### ACTION ITEM
From the data underneath, reproduce exactly the stretch that begins at the line with "Instruction: Run SpringBootStartApplication" and ends after the line with "Given: Select author name YoshikiWatanabe".

*** EXCERPTED DATA Section Begins ***

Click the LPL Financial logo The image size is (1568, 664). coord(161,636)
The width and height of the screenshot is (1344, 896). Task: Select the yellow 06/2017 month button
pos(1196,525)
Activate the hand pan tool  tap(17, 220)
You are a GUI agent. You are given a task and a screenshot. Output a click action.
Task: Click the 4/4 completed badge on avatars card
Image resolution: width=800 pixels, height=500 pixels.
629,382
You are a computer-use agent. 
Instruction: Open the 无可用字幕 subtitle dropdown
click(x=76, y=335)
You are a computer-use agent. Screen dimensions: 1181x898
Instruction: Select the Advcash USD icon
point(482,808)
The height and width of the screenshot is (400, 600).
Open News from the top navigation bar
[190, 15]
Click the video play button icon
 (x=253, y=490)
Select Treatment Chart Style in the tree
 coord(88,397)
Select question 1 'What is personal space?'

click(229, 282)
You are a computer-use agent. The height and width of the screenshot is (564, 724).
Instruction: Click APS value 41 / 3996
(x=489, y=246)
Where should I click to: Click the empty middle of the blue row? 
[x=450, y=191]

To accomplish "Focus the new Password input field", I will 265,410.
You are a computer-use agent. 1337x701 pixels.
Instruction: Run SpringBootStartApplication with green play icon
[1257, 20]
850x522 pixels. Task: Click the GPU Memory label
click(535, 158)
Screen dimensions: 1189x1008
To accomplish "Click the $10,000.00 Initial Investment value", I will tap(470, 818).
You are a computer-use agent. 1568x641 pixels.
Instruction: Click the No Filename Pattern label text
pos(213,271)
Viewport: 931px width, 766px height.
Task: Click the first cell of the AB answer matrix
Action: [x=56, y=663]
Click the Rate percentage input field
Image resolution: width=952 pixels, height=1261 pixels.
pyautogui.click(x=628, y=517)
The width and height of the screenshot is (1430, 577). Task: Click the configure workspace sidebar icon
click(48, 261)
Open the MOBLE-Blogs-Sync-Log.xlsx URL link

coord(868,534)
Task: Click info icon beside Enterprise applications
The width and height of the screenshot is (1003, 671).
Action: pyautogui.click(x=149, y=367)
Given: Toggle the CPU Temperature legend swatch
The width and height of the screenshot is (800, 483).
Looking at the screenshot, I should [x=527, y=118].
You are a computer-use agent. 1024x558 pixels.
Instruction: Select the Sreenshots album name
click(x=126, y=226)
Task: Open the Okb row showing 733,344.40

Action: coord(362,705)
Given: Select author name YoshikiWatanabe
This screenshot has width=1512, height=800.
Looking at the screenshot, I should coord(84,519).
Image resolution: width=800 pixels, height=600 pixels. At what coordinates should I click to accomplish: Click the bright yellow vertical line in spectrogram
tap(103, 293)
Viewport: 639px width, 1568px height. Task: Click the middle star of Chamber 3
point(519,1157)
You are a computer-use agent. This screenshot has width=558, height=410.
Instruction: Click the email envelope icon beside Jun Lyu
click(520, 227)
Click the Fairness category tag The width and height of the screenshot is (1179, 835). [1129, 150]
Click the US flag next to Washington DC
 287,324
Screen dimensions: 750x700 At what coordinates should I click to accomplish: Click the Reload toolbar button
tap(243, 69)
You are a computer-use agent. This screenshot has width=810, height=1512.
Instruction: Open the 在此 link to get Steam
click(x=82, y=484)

*** EXCERPTED DATA Section Ends ***

### YOUR RESPONSE
Instruction: Run SpringBootStartApplication with green play icon
[1257, 20]
850x522 pixels. Task: Click the GPU Memory label
click(535, 158)
Screen dimensions: 1189x1008
To accomplish "Click the $10,000.00 Initial Investment value", I will tap(470, 818).
You are a computer-use agent. 1568x641 pixels.
Instruction: Click the No Filename Pattern label text
pos(213,271)
Viewport: 931px width, 766px height.
Task: Click the first cell of the AB answer matrix
Action: [x=56, y=663]
Click the Rate percentage input field
Image resolution: width=952 pixels, height=1261 pixels.
pyautogui.click(x=628, y=517)
The width and height of the screenshot is (1430, 577). Task: Click the configure workspace sidebar icon
click(48, 261)
Open the MOBLE-Blogs-Sync-Log.xlsx URL link

coord(868,534)
Task: Click info icon beside Enterprise applications
The width and height of the screenshot is (1003, 671).
Action: pyautogui.click(x=149, y=367)
Given: Toggle the CPU Temperature legend swatch
The width and height of the screenshot is (800, 483).
Looking at the screenshot, I should [x=527, y=118].
You are a computer-use agent. 1024x558 pixels.
Instruction: Select the Sreenshots album name
click(x=126, y=226)
Task: Open the Okb row showing 733,344.40

Action: coord(362,705)
Given: Select author name YoshikiWatanabe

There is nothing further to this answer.